For the Name of federated identity provider, edit your GCP Project ID and enter:
1projects//locations/global/workloadIdentityPools/upbound-oidc-pool/providers/upbound-oidc-provider
projects/<GCP_PROJECT_ID>/locations/global/workloadIdentityPools/<OIDC_POOL_NAME>/providers/<OIDC_POOL_PROVIDER_NAME>
In the Name of federated identity provider field.
In the Attached service account email address field enter the service account email.
Select Authenticate.
Select Launch Control Plane.
Welcome to the Upbound Console
After completing the Get Started experience, you are in the Upbound Console and greeted by the Control Planes screen.

The control plane details view gives users a view into what’s happening on their control planes.
Create your first resource
From the control planes view, select the Portal tab, and select Open Control Plane Portal.
Select the PostgreSQLInstance resource.
Select the Create New button at the top-right of the page.
The form are the parameters defined in your custom API. Fill-in the form with the following:
- name: my-db
- namespace: default
- region: east
- size: small
- storage: 20
When you Create Instance the portal generates a Crossplane claim.

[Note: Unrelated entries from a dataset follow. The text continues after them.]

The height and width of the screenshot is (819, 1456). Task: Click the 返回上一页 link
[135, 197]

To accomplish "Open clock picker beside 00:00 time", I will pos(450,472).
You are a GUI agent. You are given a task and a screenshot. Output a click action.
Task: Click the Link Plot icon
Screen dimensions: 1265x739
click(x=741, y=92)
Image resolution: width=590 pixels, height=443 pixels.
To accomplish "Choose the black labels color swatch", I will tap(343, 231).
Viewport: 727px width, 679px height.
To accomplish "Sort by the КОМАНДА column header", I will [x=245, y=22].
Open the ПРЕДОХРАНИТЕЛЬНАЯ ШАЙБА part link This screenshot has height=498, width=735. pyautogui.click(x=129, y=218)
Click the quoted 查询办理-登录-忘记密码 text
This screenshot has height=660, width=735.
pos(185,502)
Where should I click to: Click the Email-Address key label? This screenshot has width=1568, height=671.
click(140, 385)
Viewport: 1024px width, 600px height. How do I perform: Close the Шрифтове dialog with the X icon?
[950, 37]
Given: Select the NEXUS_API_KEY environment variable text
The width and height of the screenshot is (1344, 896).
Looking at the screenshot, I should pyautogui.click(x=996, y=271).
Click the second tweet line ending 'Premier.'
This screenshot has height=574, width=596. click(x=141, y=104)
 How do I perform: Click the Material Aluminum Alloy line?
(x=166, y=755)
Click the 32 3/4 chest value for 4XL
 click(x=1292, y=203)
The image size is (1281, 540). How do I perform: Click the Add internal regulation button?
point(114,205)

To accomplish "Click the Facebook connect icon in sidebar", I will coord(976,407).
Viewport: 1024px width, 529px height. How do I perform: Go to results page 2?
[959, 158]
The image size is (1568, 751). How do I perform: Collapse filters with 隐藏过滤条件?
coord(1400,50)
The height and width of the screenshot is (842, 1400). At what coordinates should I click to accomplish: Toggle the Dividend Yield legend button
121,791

After creating an instance, the Events section are logs directly from Kubernetes.
Crossplane commonly generates a Kubernetes error cannot apply composite resource: cannot patch object: Operation cannot be fulfilled
that may appear as an Event.
You can ignore this error. For more information about what causes this, read Crossplane issue #2114.
Observe your resource
Navigate back to Upbound Console window and to your control plane in the Overview tab.
There’s now a claim card next to the PostgreSQLInstance
type card.
Select the claim and Upbound renders the full resource tree that’s getting created and managed by your managed control plane.
Congratulations, you created your first resources with your MCP.